Sure its fascinating to see it all unfold, like a real time case study on business strategy. But should the meat industry care whether Amazon or Walmart wins?
Nope.
Because the same technology trends will be amplified no matter who wins the faceoff between Amazon vs Walmart.
More specifically, because the same technology trends are sneaking into the entire food industry whether you’re a beef packer in Omaha, a QSR based in Chicago, a global distributor based in Houston, or a retailer based in Boise.
Google “Amazon vs Walmart” though and you’ll find a lot of noise about brick and mortar vs online.
True – in the last 18 months, Amazon spent $14 billion to acquire Whole Foods which expands their brick and mortar footprint.
Also true – in the last 18 months, Walmart spent $3 billion acquiring Jet.com to expand their digital footprint.
But the Amazon vs Walmart competition isn’t a battle of bricks and mortar vs digital – ultimately all consumer experiences will be digital to some degree.
The fusion of digital to live shopping, and/or the reverse, is driving consumer behavior and giving retailers (read: and their supply chains) more visibility into consumers than ever before. Increased visibility will soon drive competitor behavior….and supplier behavior.
For example, Amazon started using retail bookstores as a showroom for online inventory as shoppers use their phones to see prices. Could these hybrid experiences soon appear at a grocery store near you? Seems reasonable.
Regardless of each company’s current position, they’ll likely end up with similar capabilities as technology trends enable two distinct outcomes:
1) Ability to reduce cost via improved planning, aka better long term market visibility
2) Ability to optimize revenue via better price execution, aka shorter reaction time to changes in individual price elasticity
Regardless of whether Amazon or Walmart wins, meat companies will be operating in an environment with new customer capabilities, behaviors and expectations across the value chain.

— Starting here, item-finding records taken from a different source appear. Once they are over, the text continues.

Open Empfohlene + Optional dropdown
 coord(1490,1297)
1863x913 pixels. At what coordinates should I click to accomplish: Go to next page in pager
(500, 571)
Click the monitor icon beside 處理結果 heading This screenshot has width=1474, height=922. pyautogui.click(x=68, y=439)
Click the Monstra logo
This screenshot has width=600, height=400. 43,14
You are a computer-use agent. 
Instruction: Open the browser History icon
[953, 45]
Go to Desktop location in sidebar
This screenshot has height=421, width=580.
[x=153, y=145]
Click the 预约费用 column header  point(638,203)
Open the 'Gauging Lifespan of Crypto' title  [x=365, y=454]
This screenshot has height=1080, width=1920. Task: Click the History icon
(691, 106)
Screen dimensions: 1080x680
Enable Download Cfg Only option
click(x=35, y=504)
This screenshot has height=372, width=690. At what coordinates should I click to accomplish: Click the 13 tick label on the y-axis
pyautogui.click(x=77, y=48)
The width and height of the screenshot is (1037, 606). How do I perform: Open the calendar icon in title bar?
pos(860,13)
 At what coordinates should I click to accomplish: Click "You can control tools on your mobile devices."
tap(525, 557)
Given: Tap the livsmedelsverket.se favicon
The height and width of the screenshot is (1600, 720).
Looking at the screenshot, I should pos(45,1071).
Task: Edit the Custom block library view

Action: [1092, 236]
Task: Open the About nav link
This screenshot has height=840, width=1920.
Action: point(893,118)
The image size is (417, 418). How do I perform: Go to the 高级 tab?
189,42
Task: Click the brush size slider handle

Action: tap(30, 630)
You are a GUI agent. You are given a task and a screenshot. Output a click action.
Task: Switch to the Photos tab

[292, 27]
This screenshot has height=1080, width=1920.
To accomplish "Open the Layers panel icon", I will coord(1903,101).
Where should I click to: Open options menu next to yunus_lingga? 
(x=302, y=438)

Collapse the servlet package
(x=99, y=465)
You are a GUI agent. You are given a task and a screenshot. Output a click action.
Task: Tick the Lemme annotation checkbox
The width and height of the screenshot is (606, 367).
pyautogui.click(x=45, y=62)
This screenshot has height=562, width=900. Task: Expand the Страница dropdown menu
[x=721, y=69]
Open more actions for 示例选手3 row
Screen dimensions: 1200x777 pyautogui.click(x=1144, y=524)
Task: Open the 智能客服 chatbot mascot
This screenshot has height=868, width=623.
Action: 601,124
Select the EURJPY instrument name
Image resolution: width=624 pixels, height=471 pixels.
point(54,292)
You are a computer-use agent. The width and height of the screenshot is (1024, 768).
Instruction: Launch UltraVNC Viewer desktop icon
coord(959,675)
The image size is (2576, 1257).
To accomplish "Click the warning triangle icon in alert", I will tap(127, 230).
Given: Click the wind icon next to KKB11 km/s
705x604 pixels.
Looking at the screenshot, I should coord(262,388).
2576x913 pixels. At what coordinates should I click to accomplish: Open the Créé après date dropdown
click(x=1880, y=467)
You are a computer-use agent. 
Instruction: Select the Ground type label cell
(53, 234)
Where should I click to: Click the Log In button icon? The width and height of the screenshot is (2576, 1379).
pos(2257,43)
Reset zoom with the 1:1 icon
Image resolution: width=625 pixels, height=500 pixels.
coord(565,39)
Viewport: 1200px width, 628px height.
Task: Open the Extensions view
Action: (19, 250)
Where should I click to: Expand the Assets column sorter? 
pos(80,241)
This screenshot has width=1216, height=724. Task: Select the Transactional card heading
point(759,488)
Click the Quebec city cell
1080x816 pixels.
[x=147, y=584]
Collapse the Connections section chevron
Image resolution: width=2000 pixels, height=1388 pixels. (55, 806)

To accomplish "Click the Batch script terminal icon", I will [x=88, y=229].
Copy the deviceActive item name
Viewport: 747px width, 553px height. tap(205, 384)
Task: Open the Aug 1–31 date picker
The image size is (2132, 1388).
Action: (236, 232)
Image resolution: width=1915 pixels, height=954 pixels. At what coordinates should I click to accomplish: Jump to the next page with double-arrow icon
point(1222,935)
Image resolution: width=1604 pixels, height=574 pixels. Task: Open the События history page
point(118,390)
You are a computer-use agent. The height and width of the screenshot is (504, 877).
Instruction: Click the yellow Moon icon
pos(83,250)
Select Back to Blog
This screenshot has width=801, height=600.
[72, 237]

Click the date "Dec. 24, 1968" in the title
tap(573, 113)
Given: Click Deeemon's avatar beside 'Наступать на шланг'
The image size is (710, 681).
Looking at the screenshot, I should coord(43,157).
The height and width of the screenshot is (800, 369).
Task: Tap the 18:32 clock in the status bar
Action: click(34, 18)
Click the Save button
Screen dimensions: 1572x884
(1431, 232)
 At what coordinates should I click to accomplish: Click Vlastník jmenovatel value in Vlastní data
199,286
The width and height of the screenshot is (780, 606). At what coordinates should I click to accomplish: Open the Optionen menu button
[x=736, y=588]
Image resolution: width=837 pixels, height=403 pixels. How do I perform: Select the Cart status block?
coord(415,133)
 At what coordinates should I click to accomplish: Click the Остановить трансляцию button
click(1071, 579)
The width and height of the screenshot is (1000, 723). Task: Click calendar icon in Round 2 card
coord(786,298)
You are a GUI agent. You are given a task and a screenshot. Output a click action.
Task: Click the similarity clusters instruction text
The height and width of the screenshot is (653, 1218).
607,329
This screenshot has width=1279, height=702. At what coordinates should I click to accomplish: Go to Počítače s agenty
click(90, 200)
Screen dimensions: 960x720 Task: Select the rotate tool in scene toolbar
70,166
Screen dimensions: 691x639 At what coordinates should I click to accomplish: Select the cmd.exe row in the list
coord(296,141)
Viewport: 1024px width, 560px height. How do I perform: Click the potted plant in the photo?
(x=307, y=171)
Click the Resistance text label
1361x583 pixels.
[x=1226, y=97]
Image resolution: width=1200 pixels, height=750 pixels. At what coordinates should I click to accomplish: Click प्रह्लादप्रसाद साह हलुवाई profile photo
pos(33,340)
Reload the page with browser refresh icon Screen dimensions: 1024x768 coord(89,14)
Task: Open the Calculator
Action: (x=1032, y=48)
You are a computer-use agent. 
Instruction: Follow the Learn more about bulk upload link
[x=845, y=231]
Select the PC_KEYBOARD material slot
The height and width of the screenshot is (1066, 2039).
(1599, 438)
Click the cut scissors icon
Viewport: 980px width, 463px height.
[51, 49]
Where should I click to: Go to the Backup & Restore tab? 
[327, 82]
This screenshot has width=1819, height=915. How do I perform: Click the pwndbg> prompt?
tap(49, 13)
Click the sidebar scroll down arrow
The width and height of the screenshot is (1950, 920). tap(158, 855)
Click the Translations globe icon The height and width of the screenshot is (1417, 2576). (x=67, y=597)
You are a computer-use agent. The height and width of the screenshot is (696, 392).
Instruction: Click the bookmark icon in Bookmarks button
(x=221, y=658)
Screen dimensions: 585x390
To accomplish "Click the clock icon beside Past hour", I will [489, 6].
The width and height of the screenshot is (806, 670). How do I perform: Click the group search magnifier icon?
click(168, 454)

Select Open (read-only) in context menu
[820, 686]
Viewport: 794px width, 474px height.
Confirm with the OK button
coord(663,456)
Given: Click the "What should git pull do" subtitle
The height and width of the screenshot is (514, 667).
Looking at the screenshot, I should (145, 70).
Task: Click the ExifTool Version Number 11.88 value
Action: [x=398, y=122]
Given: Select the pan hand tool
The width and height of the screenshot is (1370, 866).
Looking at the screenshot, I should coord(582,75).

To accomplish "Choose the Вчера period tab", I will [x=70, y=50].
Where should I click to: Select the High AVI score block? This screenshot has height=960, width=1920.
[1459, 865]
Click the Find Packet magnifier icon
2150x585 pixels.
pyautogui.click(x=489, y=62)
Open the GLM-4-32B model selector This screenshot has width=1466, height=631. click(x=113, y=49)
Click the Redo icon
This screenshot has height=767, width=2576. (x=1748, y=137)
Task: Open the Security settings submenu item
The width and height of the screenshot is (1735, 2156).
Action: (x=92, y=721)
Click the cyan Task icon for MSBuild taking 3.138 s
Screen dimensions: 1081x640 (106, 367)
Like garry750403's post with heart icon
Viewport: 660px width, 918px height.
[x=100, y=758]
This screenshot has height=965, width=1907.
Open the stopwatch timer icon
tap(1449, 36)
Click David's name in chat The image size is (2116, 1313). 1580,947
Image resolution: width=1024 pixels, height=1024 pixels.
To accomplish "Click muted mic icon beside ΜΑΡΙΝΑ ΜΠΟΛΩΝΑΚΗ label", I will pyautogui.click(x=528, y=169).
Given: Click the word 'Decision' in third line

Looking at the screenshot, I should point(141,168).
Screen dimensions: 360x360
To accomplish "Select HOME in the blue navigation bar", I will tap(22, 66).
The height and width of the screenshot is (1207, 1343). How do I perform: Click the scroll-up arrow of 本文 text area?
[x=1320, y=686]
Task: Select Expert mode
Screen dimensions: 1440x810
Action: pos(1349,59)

This will drive other technology-enabled trends further into the meat industry, such as:
1) Highly integrated supply chains from packer to retailer – perhaps facilitated by retailer ownership of processing assets (i.e. the new Costco chicken plant model) but perhaps facilitated through shared data along the value chain.
2) Increasingly blurred lines between wholesale and retail.
3) Increased consumer expectations for high quality customer experience AND low price.
Whether Amazon or Walmart wins, meat companies along the value chain must prepare to operate differently. How prepared are you?